> [DATASET ENTRIES]
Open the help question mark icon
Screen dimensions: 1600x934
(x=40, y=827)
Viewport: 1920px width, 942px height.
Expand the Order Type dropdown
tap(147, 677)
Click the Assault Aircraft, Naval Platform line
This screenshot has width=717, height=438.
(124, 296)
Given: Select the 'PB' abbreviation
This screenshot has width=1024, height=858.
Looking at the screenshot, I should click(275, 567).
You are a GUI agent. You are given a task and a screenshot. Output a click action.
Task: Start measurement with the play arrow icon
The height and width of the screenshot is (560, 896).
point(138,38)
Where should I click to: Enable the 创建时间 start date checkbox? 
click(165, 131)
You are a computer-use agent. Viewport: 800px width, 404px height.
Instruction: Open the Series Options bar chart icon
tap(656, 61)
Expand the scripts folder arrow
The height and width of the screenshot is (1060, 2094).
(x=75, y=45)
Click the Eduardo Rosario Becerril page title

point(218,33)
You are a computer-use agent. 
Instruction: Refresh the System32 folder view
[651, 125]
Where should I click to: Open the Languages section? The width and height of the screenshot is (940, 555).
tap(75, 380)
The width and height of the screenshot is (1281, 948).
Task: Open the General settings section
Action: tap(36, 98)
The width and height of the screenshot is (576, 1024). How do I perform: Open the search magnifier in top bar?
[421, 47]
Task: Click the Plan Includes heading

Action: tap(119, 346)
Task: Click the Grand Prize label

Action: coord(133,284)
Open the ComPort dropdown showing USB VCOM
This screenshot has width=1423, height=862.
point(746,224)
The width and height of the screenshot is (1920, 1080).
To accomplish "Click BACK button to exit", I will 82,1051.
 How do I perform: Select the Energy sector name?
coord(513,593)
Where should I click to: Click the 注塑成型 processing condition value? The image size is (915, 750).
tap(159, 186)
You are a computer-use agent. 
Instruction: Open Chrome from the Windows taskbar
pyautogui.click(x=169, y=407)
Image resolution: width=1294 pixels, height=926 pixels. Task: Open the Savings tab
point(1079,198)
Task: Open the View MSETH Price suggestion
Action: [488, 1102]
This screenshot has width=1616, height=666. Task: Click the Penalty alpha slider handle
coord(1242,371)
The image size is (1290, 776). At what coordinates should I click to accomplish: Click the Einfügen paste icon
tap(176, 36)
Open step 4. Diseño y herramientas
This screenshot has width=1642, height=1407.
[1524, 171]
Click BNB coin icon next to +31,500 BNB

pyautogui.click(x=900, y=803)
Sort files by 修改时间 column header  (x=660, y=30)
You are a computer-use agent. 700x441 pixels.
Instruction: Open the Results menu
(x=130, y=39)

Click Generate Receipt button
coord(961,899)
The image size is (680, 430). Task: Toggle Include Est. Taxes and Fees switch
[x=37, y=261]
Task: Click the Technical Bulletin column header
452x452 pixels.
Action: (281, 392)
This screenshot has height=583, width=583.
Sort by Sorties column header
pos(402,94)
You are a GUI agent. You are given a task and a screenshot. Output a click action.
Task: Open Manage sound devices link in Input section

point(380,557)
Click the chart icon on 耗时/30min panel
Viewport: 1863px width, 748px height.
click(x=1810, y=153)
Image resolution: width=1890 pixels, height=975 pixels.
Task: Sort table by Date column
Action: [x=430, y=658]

> [TASK STATEMENT] In the listing above, find the line containing "The image size is (1290, 776).", then reproduce it and each line after it through the end, exactly and with nothing added.

> [TASK RESPONSE]
The image size is (1290, 776). At what coordinates should I click to accomplish: Click the Einfügen paste icon
tap(176, 36)
Open step 4. Diseño y herramientas
This screenshot has width=1642, height=1407.
[1524, 171]
Click BNB coin icon next to +31,500 BNB

pyautogui.click(x=900, y=803)
Sort files by 修改时间 column header  (x=660, y=30)
You are a computer-use agent. 700x441 pixels.
Instruction: Open the Results menu
(x=130, y=39)

Click Generate Receipt button
coord(961,899)
The image size is (680, 430). Task: Toggle Include Est. Taxes and Fees switch
[x=37, y=261]
Task: Click the Technical Bulletin column header
452x452 pixels.
Action: (281, 392)
This screenshot has height=583, width=583.
Sort by Sorties column header
pos(402,94)
You are a GUI agent. You are given a task and a screenshot. Output a click action.
Task: Open Manage sound devices link in Input section

point(380,557)
Click the chart icon on 耗时/30min panel
Viewport: 1863px width, 748px height.
click(x=1810, y=153)
Image resolution: width=1890 pixels, height=975 pixels.
Task: Sort table by Date column
Action: [x=430, y=658]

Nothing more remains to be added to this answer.